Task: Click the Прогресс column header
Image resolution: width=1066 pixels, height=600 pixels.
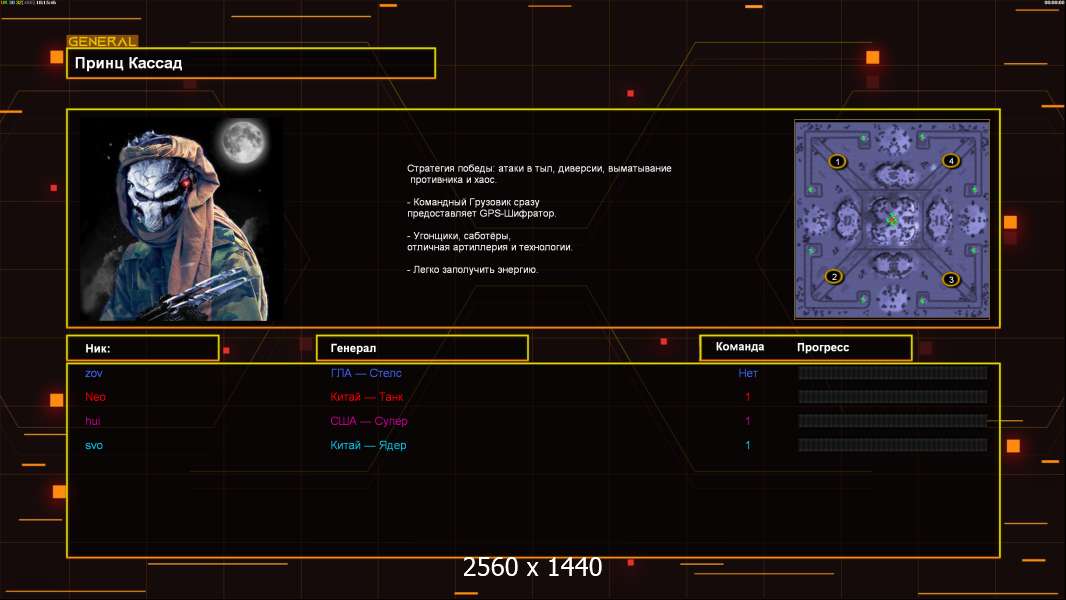Action: pos(823,347)
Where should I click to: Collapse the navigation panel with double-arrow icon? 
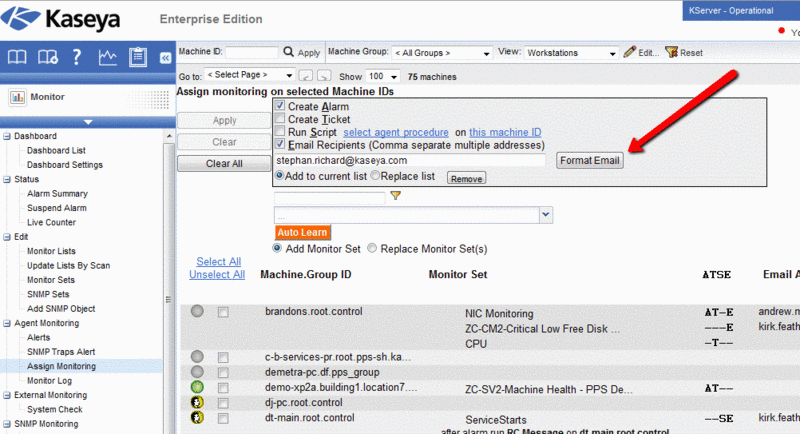pos(165,58)
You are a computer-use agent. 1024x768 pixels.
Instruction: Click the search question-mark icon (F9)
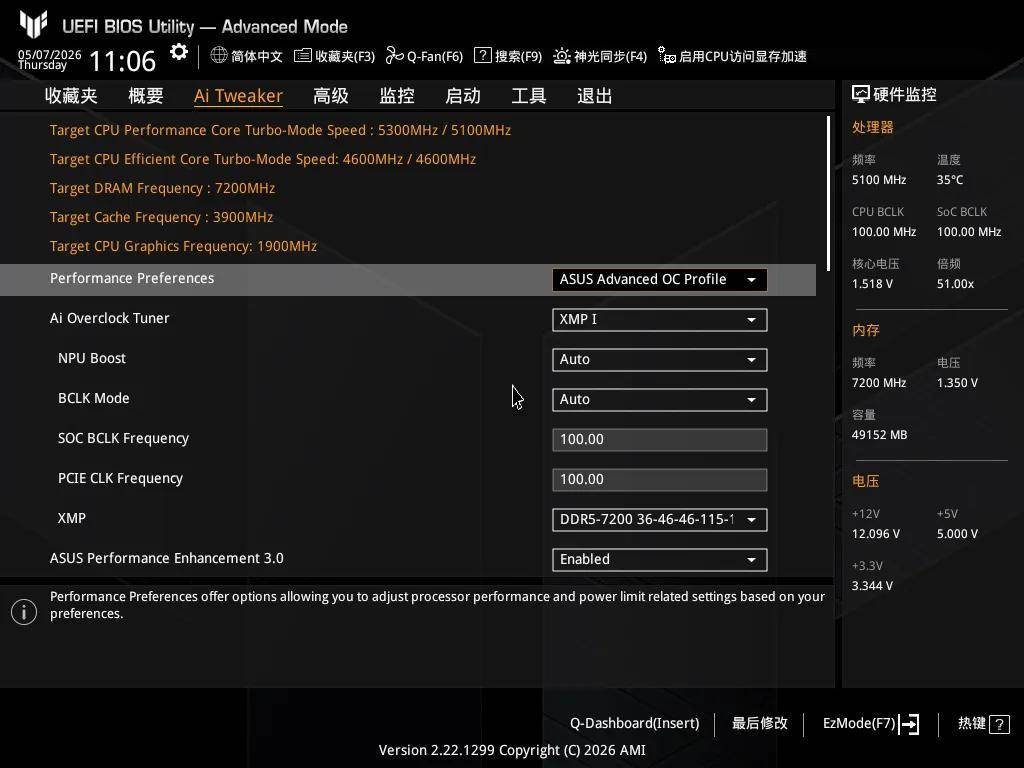point(483,56)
________
**Task to carry out**
Your job is to reproduce the material exactly. Keep pictures out of it.

**Reply**
Task: Click the Прогресс column header
Image resolution: width=1066 pixels, height=600 pixels.
Action: pos(823,347)
Where should I click to: Collapse the navigation panel with double-arrow icon? 
pos(165,58)
You are a computer-use agent. 1024x768 pixels.
Instruction: Click the search question-mark icon (F9)
point(483,56)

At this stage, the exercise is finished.